1

I was trying to run the following query:

    Update A    
     SET A.Col1 = B.Col1, 
         ...
         A.ColN = B.ColN
    FROM A INNER JOIN B    
    ON (A.Col1 = B.Col1)     
    WHERE B.Col2 = X AND (A.Col1 <> B.Col1 OR ... OR A.ColN <> B.ColN)

The query affects only 4700 rows (and 7 columns) in its update. But it takes over 10 minutes and blocks multiple other users from many other tables.

I checked the query plan and no less than 12 indexes are updated as a result of this query. I know that the legacy databases are overindexed. That isn't my problem right now.

My question is this: 7 of the indexes being updated (and the 3 most costly ones) are not from table A or table B. I've checked all triggers on the table and none of them lead to any effect on the two other tables being updated.
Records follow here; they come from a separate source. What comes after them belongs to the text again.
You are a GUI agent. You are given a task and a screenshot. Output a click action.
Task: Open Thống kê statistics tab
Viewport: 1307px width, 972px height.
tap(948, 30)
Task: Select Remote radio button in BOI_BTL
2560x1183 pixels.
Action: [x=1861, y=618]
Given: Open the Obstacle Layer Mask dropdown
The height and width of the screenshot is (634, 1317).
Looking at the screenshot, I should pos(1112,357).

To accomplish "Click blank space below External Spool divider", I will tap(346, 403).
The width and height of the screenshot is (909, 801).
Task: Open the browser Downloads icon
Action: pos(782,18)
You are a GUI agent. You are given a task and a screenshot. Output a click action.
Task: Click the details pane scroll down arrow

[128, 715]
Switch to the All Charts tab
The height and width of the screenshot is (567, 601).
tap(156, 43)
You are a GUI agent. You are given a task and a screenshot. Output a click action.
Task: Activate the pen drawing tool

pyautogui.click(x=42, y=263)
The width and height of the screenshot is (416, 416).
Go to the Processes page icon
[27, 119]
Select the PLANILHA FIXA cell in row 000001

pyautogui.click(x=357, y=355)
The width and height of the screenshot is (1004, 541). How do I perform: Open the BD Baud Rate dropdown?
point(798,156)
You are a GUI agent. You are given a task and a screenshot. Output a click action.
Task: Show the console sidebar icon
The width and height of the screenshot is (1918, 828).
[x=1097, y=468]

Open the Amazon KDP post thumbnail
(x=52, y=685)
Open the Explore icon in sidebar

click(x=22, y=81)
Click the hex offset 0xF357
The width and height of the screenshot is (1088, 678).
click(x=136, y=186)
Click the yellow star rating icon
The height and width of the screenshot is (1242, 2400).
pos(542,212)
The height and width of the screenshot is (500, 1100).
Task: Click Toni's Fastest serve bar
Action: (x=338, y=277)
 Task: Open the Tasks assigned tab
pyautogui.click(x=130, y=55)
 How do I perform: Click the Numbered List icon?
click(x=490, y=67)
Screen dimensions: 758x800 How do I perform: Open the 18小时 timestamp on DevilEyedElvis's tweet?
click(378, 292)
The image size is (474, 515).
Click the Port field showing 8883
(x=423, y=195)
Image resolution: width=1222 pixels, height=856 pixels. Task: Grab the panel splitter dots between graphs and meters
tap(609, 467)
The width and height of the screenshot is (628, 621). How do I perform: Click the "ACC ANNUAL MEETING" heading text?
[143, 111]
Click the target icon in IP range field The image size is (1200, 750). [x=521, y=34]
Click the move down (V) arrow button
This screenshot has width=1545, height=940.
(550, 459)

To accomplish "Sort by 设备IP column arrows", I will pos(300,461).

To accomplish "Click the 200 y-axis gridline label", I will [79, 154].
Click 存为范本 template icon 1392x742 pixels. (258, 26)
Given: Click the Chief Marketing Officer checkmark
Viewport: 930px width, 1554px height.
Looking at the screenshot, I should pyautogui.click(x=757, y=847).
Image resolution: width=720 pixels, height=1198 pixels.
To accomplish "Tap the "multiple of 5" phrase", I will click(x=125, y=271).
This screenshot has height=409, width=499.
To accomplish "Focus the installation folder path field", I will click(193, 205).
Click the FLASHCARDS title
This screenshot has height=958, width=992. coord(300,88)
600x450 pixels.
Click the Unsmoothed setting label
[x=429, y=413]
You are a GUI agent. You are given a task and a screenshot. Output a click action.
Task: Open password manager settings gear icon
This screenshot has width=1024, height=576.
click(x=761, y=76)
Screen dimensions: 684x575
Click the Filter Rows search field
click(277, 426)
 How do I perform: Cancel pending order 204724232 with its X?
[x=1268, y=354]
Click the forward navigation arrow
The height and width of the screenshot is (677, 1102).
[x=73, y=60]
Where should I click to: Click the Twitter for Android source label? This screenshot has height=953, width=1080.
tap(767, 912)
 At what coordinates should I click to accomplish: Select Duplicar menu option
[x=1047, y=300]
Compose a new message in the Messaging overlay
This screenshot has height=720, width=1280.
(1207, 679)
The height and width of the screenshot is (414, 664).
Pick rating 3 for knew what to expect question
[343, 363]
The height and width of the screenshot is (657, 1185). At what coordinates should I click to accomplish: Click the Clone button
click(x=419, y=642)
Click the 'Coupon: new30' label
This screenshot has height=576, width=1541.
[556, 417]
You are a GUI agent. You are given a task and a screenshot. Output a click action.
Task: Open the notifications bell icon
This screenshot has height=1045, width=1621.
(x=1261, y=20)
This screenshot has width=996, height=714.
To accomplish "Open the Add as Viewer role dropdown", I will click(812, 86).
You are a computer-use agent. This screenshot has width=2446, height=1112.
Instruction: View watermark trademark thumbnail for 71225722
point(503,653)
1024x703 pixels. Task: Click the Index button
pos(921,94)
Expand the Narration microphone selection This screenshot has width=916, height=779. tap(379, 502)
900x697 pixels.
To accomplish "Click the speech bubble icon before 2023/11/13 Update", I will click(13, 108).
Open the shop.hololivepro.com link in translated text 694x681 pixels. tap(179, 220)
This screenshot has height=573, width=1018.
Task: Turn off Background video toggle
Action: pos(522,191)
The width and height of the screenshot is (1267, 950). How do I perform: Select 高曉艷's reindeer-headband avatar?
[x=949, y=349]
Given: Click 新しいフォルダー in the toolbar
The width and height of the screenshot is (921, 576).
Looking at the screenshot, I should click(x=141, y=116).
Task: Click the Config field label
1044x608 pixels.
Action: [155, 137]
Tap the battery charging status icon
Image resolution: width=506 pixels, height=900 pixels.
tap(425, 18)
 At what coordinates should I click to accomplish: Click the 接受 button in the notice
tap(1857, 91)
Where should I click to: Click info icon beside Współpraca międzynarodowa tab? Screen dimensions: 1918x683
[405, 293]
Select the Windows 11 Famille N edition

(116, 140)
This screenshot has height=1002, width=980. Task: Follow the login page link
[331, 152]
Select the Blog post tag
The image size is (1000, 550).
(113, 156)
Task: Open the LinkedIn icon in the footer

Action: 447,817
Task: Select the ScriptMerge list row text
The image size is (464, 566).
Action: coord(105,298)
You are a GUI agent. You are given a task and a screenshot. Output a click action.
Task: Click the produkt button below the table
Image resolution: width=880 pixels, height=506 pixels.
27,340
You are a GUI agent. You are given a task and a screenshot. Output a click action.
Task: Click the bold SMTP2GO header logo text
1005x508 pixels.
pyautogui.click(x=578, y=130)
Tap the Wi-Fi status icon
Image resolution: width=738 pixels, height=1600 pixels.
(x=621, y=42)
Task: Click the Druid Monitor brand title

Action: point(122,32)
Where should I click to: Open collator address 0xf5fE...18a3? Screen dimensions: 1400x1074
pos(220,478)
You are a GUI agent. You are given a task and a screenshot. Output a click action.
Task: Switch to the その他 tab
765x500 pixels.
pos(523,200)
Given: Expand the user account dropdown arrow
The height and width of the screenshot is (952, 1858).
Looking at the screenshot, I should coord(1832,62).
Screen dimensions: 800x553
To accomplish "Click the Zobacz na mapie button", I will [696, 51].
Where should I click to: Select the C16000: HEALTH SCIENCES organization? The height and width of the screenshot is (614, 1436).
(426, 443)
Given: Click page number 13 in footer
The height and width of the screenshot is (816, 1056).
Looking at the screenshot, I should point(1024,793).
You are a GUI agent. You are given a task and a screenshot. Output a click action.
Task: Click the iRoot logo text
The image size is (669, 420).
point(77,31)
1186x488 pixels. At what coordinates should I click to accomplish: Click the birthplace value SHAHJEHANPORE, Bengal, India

How might this be happening? What mechanism is there that could cause these phantom updates?

2
  • Nevermind, I discovered the issue. There was an update to a column that was a foreign key to another table.
    – Aushin
    Feb 18, 2011 at 20:36
  • please post this as an answer using the Answer Your Question button below. Feb 18, 2011 at 20:51

2 Answers 2

1

Nevermind, I discovered the issue. There was an update to a column that was a foreign key to another table. Since the foreign key was being updated, the rows referenced by the foreign key had to be updated, causing the index updates on the affected tables.

0

Do you have indexed views that also reference those tables? An update to those tables would also cause index updates to the indexed views.

1
  • This could have also been the potential answer (I accidentally happened upon it myself a moment ago), so thank you. I hadn't thought of this either.